Key steps of this intriguingly simple molecular defense mechanism were elucidated at the University of Vienna in the Max F. Perutz Laboratories at the Vienna BioCenter by Emmanuelle Charpentier and her group. In a first landmark publication with the master’s student Elitza Deltcheva as lead author (Deltcheva et al., Nature 2011), the team serendipitously discovered the nature of the so-called tracrRNA that takes part in the process that cleaves long pre-crRNAs into individual sequences able to guide Cas9 to its targets. In 2012, the team subsequently published (in conjunction with their collaborators from Jennifer Doudna’s group at Berkeley) a breakthrough study (Jinek, Chylinski et al., Science 2012) that revealed the exact molecular mechanism of the type II CRISPR system. Crucially, this study also demonstrated that the mechanism could be engineered into a simple, two-component system (a single guide RNA plus the Cas9 enzyme) that can be easily “programmed” by scientists to bind and cleave any DNA sequence of interest. This two-component system (commonly referred to as CRISPR-Cas9) has quickly become enormously popular, and triggered an avalanche of applications, most notably in the site-specific editing of genomes. Due to its simplicity, the system has meanwhile been used for genome editing in numerous species, greatly expanding the biomedical toolbox.

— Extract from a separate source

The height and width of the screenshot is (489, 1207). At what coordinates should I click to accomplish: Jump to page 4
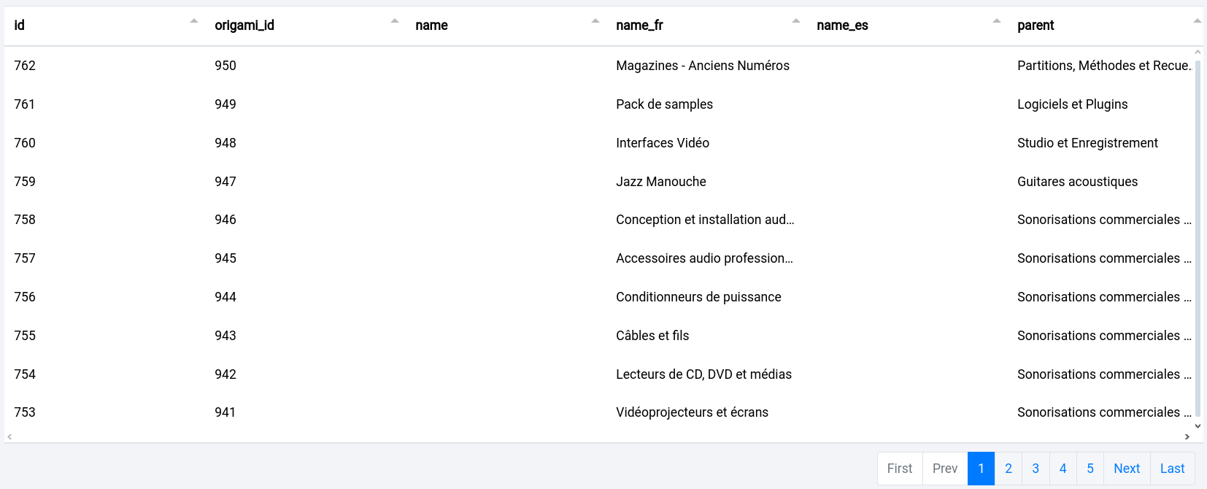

The pivotal role of former MFPL group leader Emmanuelle Charpentier and her team has been recognized globally. Charpentier has been awarded a series of scientific awards, including the 2015 Breakthrough Prize, which recognizes transformative advances towards understanding living systems and extending human life, and the 2018 Kavli Prize, recognizing scientists for their seminal advances in astrophysics, nanoscience, or neuroscience. Krzysztof Chylinski, the Vienna BioCenter PhD student who was second author on the 2011 study, and shared first author on the 2012 publication, continues his work on CRISPR-Cas9 at the Vienna BioCenter Core Facilities (VBCF). He has received the Vienna BioCenter PhD award, the Bank Austria Research Award, and the Award of Excellence from the Austrian Federal government for his critical contributions. The CRISPR-Cas9 system and its manifold variations hold enormous promise for the understanding and treatment of conditions ranging from cancer and ageing to inherited genetic disorders, as well as having a huge range of potential applications in agriculture. It may even be used to eliminate the mosquito that transmits malaria.
The discovery of the tracrRNA and the development of the CRISPR/Cas9 system at MFPL wonderfully illustrate the role of serendipity in basic research and support the adage of physicist Joseph John Thomson that “research in pure science leads to revolutions”.
Original Publications in Nature and Science:
Deltcheva E, Chylinski K, Sharma CM, Gonzales K, Chao Y, Pirzada ZA, Eckert MR, Vogel J, Charpentier E. CRISPR RNA maturation by trans-encoded small RNA and host factor RNase III.
Jinek M, Chylinski K, Fonfara I, Hauer M, Doudna JA, Charpentier E. A programmable dual-RNA-guided DNA endonuclease in adaptive bacterial immunity.